27.14. What phases can be distinguished in the process of development of compensatory hypertrophy of the heart? Give their characteristics.
According to dynamics of metabolism, the structures and functions of myocardium in the development of compensatory hypertrophy of heart there are main phases:
1. Damageable phase. It develops directly after the increasing of lading and characterized by combination of pathological changes in the myocardium (disappearance of glycogen, the reduction of creatinphosphate level, the reduction of intracellular potassium content and the increase of sodium content, activation of glycolysis, accumulation of lactate with mobilization reserves and the organism in whole. At this phase increase the lading per unite of muscles’ mass, intensity of structures’ functioning (ISF), undergoes quicker, during weeks, increase of heart’s mass because of the intensified protein’s synthesis and the thickening of muscular fibers.
2. The phase of finished hypertrophy and comparatively steady hyperfunction. At this phase the process of hypertrophy is finished, the mass of myocardium is increased to 100 – 120 % and does not increase any more, ISF became normal. Pathological changes in metabolism and structure of myocardium don’t show them-selves, the use of oxygen, the formation of energy, the content of макроэргических joining do not differ from normal. Hemodynamic breaches became normal. Hypertrophied heart adapted to new conditions of lading and compensates them during a long time.

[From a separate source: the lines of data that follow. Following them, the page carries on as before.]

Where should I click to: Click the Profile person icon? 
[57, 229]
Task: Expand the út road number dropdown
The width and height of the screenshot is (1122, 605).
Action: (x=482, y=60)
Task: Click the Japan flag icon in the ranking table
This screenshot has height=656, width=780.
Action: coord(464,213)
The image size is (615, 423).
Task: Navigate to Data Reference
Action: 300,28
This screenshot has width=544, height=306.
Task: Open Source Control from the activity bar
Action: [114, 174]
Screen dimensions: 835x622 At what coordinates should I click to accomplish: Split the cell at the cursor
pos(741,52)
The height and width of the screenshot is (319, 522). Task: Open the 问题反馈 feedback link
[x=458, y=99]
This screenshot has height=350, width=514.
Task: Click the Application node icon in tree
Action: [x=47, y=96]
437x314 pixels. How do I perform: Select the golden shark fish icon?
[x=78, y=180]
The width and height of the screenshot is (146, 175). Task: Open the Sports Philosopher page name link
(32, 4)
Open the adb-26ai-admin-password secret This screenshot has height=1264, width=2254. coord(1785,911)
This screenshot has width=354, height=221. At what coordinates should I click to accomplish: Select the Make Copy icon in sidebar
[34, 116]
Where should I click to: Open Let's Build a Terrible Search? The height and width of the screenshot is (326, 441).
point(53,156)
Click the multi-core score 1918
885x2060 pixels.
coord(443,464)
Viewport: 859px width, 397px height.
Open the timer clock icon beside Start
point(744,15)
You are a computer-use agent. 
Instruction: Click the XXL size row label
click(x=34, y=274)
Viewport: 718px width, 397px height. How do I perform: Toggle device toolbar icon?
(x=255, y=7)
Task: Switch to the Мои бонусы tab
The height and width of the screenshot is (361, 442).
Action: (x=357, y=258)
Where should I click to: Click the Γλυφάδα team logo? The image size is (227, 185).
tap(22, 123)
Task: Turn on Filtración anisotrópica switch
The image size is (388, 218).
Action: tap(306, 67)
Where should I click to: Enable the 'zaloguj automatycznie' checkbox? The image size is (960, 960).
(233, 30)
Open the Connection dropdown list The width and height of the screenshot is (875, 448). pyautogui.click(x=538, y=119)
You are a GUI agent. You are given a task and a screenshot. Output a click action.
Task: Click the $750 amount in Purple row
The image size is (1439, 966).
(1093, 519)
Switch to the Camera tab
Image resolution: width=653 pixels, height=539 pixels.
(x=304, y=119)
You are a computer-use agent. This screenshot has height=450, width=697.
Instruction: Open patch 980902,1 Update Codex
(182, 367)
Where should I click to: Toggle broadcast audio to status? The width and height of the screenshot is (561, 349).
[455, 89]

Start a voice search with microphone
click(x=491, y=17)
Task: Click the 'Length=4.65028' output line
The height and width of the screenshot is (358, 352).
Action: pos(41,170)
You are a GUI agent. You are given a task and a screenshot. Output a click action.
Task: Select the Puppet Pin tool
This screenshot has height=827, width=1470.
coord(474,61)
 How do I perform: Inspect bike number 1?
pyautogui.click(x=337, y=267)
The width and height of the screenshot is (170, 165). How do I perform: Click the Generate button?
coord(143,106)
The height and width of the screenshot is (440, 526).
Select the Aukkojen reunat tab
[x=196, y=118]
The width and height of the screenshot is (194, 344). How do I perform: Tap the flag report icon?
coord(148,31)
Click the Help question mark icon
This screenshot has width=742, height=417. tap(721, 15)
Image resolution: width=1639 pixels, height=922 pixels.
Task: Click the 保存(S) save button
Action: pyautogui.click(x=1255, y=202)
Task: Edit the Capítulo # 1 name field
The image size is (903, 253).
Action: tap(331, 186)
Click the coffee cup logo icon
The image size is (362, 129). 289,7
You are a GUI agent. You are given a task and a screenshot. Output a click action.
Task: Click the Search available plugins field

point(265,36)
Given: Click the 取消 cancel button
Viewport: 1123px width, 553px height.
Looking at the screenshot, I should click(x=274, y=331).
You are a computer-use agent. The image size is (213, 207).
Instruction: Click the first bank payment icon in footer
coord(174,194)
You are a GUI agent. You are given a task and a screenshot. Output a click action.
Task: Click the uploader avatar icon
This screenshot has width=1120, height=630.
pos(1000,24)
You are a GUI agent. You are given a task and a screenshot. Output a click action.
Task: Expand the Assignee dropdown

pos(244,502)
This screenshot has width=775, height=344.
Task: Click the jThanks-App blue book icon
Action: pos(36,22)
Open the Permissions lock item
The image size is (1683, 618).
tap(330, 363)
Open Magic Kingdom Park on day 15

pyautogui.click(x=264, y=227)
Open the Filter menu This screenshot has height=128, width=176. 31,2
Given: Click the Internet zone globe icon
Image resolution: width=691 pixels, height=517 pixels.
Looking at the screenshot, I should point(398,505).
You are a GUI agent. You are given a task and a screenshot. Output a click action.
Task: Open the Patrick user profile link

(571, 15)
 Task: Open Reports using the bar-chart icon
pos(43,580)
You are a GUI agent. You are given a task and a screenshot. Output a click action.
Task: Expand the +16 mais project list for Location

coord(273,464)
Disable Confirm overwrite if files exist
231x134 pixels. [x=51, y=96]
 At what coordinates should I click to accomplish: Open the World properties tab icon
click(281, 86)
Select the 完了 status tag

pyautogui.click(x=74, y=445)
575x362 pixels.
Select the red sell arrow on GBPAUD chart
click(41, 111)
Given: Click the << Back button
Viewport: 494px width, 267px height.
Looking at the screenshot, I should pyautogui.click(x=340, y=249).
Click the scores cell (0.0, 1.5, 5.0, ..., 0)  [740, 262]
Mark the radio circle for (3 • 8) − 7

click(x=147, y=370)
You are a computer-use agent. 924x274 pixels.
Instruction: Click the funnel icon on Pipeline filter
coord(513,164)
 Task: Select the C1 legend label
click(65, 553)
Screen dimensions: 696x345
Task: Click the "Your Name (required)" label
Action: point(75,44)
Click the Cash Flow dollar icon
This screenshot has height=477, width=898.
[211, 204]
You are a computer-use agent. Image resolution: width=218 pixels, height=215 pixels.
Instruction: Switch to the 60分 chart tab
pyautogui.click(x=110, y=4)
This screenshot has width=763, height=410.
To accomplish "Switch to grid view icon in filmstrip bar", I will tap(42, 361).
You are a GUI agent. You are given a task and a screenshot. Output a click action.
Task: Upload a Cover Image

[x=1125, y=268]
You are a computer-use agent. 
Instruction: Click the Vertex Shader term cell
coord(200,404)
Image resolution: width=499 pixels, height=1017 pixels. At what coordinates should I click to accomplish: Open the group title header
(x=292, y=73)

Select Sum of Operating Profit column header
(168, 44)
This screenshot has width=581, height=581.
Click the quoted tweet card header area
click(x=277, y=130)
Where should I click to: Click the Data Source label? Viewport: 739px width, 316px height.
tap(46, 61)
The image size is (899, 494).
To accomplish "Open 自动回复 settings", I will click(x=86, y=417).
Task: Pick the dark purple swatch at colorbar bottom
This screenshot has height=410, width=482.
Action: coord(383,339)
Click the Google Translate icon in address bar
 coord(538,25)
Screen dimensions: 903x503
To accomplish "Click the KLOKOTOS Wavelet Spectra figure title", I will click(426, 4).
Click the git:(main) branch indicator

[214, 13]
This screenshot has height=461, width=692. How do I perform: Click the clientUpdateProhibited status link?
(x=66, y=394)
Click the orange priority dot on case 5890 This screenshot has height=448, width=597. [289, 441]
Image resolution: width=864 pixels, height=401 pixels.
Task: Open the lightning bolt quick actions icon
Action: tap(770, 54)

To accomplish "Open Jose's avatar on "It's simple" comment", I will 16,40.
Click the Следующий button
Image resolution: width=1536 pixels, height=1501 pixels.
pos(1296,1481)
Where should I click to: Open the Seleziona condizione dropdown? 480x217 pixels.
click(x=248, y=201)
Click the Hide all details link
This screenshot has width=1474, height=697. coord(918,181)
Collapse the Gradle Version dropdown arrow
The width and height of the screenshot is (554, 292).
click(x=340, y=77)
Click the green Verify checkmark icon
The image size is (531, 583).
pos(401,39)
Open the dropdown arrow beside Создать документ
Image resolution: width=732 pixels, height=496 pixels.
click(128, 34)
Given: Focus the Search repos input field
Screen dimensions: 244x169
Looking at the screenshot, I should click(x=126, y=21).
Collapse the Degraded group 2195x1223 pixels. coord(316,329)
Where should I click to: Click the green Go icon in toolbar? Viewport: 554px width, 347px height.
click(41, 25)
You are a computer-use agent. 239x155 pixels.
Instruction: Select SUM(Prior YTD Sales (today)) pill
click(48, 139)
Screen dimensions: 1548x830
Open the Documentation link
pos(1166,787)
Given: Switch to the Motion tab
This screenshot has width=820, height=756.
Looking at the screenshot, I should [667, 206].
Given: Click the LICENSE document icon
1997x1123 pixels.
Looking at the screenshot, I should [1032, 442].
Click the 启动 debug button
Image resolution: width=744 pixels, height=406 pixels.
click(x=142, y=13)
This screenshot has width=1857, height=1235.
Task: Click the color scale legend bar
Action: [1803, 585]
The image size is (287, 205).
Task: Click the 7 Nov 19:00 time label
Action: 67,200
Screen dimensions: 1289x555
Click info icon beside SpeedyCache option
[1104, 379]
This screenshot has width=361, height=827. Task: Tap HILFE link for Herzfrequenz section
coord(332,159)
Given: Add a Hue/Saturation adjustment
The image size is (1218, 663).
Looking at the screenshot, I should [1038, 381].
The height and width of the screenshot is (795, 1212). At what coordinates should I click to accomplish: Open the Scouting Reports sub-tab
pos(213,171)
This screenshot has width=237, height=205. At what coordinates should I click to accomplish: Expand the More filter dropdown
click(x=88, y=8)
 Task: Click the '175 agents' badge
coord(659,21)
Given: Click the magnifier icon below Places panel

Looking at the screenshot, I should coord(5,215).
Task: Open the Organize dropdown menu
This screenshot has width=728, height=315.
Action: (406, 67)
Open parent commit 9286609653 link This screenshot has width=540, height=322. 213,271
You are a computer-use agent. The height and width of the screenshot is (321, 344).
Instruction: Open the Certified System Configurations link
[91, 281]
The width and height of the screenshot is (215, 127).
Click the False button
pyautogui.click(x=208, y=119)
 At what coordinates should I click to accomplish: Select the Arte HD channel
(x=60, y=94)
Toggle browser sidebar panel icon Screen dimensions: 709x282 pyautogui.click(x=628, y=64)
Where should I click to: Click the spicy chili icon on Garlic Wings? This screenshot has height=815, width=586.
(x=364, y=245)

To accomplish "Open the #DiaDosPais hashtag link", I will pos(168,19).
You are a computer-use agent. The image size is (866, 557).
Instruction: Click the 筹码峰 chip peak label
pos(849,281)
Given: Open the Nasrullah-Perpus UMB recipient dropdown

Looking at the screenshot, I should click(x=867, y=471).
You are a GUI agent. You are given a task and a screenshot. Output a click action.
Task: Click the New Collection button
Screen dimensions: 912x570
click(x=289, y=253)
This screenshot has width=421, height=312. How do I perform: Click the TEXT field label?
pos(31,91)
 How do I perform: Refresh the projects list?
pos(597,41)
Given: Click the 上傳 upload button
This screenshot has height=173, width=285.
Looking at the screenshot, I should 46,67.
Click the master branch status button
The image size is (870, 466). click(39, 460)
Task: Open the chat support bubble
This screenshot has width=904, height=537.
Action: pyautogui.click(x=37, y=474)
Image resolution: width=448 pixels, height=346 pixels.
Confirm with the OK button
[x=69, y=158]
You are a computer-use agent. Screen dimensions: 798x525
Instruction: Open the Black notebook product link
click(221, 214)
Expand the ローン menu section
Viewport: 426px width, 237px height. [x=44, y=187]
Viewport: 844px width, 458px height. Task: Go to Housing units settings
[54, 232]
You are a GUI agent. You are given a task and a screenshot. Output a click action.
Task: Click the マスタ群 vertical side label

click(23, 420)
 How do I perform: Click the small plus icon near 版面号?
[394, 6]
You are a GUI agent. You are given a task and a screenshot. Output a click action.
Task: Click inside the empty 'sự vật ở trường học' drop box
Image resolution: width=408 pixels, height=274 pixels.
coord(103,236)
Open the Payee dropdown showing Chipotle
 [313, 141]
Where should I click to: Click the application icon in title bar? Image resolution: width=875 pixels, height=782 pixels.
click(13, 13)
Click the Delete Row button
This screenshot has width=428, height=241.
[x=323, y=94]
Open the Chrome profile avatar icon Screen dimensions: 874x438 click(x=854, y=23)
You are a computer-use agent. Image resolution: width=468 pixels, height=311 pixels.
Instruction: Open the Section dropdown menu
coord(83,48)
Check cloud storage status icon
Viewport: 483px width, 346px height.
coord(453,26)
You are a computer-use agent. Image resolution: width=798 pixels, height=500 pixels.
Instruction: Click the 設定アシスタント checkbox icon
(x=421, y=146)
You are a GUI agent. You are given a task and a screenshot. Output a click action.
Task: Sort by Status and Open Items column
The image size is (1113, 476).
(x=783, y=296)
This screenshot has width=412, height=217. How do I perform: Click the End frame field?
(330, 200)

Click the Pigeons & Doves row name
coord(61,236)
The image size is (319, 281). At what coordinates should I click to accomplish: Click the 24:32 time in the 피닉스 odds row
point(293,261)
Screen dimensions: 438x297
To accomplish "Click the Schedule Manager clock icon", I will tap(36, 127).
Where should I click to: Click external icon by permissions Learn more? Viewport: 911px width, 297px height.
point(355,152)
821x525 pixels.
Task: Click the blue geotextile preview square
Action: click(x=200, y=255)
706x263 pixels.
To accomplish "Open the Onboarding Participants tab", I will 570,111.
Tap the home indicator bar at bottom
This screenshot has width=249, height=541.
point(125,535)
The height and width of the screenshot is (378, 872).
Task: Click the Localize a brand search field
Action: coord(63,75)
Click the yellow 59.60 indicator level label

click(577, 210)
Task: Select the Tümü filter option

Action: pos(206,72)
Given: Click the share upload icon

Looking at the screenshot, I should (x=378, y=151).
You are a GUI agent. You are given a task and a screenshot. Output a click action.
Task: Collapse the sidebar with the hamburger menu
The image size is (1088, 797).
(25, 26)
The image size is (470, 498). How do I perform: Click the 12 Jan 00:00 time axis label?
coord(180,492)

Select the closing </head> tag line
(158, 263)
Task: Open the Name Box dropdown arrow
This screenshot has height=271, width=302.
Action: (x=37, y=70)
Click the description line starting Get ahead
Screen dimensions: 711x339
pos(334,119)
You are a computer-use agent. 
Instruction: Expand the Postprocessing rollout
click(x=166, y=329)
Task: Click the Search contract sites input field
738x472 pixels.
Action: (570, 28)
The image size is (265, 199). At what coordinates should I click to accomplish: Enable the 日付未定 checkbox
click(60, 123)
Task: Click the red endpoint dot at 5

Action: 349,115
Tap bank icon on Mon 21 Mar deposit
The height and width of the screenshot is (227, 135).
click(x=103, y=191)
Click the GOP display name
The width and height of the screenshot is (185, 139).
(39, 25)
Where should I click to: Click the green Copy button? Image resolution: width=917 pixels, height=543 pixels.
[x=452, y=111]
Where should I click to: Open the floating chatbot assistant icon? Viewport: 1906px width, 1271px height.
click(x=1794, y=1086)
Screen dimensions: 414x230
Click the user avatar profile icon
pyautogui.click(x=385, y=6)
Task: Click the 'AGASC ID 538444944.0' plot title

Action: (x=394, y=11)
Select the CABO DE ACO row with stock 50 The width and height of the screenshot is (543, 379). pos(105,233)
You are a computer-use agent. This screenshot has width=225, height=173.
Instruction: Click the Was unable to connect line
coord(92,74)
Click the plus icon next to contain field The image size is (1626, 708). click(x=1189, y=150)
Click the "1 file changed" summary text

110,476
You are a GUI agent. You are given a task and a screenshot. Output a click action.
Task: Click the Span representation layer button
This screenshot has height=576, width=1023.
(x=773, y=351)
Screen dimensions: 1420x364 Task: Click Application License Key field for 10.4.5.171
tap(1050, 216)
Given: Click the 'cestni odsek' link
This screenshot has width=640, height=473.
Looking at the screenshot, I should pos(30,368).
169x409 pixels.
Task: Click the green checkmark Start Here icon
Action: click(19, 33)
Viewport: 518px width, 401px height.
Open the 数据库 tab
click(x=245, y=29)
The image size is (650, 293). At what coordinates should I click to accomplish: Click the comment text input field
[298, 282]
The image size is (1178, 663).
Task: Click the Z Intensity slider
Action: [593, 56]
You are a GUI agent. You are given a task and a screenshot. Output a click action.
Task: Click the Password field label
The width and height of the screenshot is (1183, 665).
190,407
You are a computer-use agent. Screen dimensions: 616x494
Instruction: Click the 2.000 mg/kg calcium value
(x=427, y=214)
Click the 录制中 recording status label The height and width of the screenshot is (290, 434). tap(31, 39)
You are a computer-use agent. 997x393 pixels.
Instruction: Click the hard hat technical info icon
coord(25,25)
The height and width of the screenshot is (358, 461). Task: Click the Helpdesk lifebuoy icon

3. The phase of gradual exhaustion and progressive cardiosclerosis. It is characterized by deep metabolic and structural changes which gradually accumulate elements which in form energy and contractivity elements of myocardium cells. The part of muscular fibers die and they are replaced by connective tissue, ISF again increases. The regulatory apparatus of the heart upsets. The progressive exhaustion of compensatory reserves leads to the appearance of chronic insufficiency of heart and later to circulation’s insufficiency.